» What needs to be done: Each line below that holds the word "panel" counts toward the answer; reply with the total number only.
******************************
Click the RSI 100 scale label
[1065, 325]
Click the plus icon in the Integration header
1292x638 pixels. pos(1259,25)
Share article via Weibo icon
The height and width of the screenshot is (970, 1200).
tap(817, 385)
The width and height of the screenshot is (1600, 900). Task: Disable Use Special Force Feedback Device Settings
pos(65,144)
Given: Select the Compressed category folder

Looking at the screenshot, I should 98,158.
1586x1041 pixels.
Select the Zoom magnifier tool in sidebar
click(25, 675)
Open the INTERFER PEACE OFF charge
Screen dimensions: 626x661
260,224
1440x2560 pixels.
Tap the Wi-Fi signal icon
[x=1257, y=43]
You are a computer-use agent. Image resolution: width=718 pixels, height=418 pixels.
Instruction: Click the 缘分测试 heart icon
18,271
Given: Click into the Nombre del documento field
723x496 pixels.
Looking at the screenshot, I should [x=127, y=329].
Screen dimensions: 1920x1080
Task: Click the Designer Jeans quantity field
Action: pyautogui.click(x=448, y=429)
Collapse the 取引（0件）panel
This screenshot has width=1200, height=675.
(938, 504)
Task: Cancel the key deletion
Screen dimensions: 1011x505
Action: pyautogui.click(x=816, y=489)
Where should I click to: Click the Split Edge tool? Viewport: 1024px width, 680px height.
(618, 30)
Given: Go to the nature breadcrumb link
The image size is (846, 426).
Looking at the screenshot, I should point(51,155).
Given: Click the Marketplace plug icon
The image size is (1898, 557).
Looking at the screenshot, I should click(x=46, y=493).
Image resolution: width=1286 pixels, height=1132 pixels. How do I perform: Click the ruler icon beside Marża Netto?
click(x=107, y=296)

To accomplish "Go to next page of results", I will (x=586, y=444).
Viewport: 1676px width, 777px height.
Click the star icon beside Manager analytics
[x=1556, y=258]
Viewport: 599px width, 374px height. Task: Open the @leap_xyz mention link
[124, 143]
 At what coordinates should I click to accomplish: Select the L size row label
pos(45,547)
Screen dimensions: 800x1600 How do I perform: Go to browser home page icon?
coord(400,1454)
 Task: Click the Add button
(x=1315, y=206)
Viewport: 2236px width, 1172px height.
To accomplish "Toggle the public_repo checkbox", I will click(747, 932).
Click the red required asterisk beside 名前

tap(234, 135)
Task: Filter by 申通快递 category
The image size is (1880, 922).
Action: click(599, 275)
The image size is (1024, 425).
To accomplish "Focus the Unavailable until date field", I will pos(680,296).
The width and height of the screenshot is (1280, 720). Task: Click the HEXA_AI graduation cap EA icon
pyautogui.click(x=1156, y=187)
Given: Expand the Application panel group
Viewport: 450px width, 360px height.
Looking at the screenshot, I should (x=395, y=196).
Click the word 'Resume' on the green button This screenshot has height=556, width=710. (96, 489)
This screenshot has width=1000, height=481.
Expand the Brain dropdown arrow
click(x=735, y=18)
******************************
» Worked solution: 2